La variation dans l’usage des différents outils d’investigation devrait être délibérée : ce que Bion voulait dire en nous invitant à jouer avec la grille.

(la grille n’est pas une grille de référence, mais une matrice pour enrichir l’activité psychanalytique : il ne s’agit pas de retrouver la case où l’élément doit être rangé, mais de se servir au contraire de la grille pour déplacer délibérément un élément d’une case à une autre : ce qui vous semblait jusqu’à présent constituer un modèle théorique valable, essayez de le considérer maintenant comme un obstacle à la croissance, les faits que vous auriez spontanément classés dans la colonne des négations, efforcez-vous de les ressentir comme des actes, et cet enthousiasme qui vous gagne en déployant de concert avec le patient le tableau diagnostic d’une personnalité typique n’exprime-t-il pas simplement la satisfaction vulgaire de pouvoir enfin ranger le patient dans les pages d’un vulgaire manuel de psychologie ? — jouer avec la grille, tant que le patient vient, constitue une des formulations les plus justes du « devoir d’analyse » auquel l’analyste s’est voué en ouvrant son cabinet.)

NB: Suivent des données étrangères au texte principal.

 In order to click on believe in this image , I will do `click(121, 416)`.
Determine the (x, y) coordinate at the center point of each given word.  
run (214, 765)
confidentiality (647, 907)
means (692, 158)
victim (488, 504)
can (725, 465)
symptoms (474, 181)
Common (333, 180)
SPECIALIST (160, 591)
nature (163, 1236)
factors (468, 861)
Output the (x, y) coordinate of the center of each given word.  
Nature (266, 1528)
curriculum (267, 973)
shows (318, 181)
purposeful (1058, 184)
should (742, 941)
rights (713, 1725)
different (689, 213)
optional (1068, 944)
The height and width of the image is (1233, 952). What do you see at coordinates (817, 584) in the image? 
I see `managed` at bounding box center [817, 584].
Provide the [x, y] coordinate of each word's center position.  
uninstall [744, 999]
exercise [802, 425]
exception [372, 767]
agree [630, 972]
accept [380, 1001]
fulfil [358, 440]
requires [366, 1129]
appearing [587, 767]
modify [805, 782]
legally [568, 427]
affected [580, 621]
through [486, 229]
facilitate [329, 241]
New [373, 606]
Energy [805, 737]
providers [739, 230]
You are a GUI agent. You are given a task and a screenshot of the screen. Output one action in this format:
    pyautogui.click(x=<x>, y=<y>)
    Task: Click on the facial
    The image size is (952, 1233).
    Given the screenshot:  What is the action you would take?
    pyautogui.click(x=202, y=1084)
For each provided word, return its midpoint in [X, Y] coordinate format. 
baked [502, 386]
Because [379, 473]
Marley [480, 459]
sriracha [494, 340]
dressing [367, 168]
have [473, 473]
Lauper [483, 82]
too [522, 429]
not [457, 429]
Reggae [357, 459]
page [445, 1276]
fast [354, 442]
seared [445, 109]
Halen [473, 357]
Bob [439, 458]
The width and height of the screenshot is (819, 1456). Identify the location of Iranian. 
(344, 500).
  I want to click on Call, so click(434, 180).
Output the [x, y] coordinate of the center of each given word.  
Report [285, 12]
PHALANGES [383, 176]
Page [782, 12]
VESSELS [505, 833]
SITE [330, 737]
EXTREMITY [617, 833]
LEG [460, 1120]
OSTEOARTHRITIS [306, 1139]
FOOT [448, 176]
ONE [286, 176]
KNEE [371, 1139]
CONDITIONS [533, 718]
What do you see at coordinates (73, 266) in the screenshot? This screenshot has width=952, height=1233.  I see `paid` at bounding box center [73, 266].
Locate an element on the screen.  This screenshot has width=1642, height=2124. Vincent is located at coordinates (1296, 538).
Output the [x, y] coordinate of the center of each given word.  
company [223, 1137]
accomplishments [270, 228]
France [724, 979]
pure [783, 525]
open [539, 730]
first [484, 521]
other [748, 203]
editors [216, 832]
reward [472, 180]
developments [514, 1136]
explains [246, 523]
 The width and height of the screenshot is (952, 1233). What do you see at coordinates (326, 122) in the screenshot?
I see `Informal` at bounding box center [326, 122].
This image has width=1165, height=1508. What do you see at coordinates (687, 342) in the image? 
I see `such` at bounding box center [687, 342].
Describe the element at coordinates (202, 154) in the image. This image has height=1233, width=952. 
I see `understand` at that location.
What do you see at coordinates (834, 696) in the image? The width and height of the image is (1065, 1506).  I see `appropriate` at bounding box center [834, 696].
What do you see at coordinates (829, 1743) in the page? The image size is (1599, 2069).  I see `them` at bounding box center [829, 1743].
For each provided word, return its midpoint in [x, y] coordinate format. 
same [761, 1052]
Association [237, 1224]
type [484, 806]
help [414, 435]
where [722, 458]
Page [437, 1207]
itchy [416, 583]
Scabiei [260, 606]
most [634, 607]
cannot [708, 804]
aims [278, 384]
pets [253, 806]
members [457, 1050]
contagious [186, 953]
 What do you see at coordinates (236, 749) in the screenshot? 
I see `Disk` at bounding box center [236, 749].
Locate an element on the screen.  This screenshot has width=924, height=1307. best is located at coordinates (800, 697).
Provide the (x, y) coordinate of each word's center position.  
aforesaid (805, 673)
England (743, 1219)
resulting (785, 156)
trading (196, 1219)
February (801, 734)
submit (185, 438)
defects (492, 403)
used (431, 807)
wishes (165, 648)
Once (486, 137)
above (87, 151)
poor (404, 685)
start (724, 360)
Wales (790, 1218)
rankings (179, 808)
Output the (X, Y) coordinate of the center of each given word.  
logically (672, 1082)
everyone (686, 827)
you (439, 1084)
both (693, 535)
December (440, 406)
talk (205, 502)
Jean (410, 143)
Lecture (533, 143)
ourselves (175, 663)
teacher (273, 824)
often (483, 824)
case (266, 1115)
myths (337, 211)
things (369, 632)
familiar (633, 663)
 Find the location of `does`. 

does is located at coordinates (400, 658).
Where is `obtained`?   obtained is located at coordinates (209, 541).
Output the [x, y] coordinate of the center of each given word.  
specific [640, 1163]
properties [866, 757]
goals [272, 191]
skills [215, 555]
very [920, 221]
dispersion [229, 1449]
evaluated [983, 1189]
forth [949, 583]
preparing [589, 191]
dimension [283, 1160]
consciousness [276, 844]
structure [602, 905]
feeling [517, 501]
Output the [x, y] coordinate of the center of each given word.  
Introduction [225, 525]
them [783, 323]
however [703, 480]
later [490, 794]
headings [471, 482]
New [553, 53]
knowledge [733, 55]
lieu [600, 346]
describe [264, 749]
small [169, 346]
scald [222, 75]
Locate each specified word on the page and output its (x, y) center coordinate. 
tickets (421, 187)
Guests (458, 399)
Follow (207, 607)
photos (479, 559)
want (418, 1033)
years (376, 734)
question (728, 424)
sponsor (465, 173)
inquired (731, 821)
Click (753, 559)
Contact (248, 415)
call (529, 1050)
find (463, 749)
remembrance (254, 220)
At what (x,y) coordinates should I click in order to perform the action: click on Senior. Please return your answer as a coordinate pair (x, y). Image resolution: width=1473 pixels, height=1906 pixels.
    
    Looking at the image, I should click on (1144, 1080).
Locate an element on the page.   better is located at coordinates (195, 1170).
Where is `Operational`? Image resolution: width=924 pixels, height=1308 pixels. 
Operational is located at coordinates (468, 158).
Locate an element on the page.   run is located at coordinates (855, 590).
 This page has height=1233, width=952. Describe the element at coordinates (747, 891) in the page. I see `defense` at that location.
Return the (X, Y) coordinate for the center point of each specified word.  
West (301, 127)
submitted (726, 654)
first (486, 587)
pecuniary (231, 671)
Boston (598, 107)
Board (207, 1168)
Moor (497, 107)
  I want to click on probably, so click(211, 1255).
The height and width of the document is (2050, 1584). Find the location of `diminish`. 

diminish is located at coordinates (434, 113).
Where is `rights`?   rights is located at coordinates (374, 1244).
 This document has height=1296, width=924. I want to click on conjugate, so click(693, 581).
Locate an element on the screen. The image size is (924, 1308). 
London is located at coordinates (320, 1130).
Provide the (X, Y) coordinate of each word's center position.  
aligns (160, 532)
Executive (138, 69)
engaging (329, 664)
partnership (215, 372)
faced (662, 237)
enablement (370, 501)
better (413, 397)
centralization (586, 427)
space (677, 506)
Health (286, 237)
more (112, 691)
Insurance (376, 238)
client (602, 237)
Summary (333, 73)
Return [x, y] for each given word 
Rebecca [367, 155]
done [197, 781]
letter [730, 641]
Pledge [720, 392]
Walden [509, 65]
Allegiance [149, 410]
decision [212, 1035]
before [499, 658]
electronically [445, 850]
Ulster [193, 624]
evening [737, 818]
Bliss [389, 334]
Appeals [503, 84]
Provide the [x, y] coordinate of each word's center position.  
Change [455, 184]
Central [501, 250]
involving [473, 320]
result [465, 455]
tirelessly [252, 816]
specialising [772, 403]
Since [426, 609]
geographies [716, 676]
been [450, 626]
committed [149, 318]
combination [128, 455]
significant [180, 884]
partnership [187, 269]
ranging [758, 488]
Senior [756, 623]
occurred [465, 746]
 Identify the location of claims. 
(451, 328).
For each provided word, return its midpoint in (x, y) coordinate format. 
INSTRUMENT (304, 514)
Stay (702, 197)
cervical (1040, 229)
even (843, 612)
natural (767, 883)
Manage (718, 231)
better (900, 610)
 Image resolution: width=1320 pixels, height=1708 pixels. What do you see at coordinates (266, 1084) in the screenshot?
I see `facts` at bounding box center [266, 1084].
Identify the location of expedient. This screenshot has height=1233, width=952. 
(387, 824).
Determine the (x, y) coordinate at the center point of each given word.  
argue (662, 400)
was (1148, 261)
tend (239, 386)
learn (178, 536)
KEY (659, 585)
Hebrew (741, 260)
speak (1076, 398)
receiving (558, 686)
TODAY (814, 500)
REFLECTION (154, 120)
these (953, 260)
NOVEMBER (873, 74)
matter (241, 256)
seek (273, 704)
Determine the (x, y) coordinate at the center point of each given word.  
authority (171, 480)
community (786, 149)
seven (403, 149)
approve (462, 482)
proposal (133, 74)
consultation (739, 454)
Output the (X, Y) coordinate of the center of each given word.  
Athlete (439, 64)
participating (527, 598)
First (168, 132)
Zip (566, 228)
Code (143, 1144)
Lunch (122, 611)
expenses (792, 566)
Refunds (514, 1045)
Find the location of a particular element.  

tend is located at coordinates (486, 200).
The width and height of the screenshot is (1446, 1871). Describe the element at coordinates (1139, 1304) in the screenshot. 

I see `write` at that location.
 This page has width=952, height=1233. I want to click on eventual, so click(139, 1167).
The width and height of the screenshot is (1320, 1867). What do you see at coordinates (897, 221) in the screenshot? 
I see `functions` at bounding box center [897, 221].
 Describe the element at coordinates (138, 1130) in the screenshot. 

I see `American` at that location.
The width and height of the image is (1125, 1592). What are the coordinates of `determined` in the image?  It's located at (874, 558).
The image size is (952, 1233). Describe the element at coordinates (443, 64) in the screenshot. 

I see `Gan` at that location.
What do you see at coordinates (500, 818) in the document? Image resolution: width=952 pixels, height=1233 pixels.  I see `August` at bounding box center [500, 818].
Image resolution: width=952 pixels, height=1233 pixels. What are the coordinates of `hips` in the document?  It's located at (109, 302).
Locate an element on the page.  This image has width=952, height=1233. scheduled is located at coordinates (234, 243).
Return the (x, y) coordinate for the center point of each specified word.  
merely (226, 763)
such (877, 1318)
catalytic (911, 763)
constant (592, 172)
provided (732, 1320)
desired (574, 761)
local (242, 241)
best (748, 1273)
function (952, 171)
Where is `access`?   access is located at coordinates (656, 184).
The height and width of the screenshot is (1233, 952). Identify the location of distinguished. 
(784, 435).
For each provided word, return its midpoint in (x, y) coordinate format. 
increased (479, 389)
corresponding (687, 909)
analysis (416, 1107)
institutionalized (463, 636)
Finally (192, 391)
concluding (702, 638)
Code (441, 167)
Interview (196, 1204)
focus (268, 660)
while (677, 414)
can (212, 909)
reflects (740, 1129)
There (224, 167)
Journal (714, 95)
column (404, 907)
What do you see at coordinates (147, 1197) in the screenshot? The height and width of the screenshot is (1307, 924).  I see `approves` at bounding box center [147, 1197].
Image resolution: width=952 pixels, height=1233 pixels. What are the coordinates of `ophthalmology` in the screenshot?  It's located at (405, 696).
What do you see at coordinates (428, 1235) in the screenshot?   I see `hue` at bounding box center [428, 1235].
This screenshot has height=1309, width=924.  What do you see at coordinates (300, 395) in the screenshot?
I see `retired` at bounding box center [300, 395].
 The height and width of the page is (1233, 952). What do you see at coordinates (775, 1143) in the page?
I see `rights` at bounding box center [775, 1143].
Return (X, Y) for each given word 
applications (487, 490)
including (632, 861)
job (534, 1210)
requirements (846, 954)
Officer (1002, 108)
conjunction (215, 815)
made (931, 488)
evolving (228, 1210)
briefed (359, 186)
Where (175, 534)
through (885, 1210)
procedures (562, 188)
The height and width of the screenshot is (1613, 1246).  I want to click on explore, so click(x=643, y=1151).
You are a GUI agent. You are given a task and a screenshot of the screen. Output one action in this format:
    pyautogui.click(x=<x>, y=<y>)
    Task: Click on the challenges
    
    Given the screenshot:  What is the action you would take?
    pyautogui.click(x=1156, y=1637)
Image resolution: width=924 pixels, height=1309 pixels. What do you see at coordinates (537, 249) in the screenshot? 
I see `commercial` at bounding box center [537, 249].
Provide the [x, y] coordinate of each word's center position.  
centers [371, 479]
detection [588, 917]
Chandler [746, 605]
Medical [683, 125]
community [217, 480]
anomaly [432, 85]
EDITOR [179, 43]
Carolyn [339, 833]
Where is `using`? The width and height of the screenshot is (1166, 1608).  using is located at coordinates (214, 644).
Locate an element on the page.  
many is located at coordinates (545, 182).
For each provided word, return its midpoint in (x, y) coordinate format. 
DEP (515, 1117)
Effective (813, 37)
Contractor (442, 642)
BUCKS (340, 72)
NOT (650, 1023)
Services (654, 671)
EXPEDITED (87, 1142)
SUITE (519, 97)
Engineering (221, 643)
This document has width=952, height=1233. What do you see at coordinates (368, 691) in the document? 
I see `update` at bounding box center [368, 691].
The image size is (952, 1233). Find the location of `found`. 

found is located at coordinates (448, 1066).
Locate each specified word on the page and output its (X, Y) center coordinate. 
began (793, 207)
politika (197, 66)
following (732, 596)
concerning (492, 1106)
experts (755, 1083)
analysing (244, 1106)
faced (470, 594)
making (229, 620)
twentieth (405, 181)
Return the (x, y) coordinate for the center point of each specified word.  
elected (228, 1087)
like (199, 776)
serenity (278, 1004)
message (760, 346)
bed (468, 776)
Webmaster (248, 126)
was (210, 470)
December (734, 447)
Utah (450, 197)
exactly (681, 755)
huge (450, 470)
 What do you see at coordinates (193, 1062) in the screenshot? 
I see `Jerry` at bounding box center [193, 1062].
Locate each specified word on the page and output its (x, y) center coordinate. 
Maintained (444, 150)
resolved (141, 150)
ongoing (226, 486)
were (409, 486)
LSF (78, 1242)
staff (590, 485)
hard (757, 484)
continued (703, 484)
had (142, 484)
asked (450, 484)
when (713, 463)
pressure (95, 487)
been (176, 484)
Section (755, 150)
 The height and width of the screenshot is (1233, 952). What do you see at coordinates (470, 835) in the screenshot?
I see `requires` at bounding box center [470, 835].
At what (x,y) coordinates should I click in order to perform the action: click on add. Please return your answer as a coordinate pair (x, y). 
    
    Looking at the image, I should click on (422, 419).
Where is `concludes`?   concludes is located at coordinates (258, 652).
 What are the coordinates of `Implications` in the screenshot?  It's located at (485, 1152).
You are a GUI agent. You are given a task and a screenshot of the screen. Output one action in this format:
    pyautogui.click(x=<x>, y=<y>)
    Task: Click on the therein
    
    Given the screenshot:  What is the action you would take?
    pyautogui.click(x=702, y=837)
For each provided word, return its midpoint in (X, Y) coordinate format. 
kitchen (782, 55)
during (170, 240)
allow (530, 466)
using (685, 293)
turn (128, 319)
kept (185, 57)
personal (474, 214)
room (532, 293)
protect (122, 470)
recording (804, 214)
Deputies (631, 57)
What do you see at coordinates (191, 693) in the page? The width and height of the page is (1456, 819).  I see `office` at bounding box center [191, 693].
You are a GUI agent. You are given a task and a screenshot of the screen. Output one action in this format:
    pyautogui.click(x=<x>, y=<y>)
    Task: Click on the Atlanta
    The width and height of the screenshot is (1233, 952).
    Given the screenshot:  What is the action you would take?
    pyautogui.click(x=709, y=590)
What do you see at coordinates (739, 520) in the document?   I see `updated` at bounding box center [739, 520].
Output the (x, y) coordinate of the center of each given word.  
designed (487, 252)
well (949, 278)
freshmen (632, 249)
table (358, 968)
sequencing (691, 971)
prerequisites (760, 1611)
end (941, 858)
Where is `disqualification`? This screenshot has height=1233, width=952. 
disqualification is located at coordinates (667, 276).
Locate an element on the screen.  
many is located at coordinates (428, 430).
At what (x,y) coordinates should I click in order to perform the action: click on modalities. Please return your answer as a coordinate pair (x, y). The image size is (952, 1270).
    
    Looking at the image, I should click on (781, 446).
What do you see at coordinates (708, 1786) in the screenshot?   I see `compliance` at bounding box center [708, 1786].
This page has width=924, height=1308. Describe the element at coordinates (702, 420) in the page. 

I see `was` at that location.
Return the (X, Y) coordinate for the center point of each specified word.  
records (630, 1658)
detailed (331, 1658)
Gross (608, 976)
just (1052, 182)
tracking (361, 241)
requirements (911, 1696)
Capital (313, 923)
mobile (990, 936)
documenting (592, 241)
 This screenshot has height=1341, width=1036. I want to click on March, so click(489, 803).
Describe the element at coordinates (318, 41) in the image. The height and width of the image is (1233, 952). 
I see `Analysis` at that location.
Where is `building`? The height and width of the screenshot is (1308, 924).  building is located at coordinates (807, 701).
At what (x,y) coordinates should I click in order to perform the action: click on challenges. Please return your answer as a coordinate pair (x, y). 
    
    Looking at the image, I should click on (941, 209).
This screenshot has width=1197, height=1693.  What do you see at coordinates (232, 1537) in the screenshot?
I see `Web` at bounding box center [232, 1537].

Cette polymorphie des sens mis en œuvre par l’analyste, ce recours parfois simultané à une multiplicité d’outils d’investigation, cette capacité à courir plusieurs lièvres en même temps, comme ces gens qui sont capables aux tables des cafés de lire le journal tout en écoutant les conversations à la table d’à côté, observant le passage du monde sur le trottoir derrière la vitre, suivre le programme diffusé sur l’écran derrière le bar, cette pluralité des sens en éveil ne s’acquiert ni en lisant des livres, ni dans les écoles, mais par l’expérience. L’esprit de l’analyste est comme le corps d’un athlète : il lui faut de l’exercice, des assouplissements, se muscler un peu, de l’entraînement, la variation délibérée des gestes techniques — et c’est d’ailleurs dans ces inévitables moments de fatigue, quand l’esprit a besoin de repos, du recul qu’apporte le repos, qu’on prend conscience du soin que demande l’exercice de la psychanalyse pour l’esprit qui s’y adonne : car alors, fatigué, on se raidit, on perd en souplesse, on se répète bêtement, on devient stupide, on finit par ne plus rien entendre, et du coup l’ennui gagne, chaque séance est une station marquant le chemin de croix vers un calvaire, les patients ne sont plus que de la racaille, pour reprendre la triste expression de Freud relevé par Ferenczi, de la racaille décevante. C’est évidemment à ce moment-là qu’il faut, non seulement prendre du repos, mais ranger sa cabane à outils, comme le font les jardiniers durant l’hiver : les nettoyer, les polir, les affûter, les nettoyer — il n’est pas interdit de consulter à son tour, de suivre quelques séances de supervision.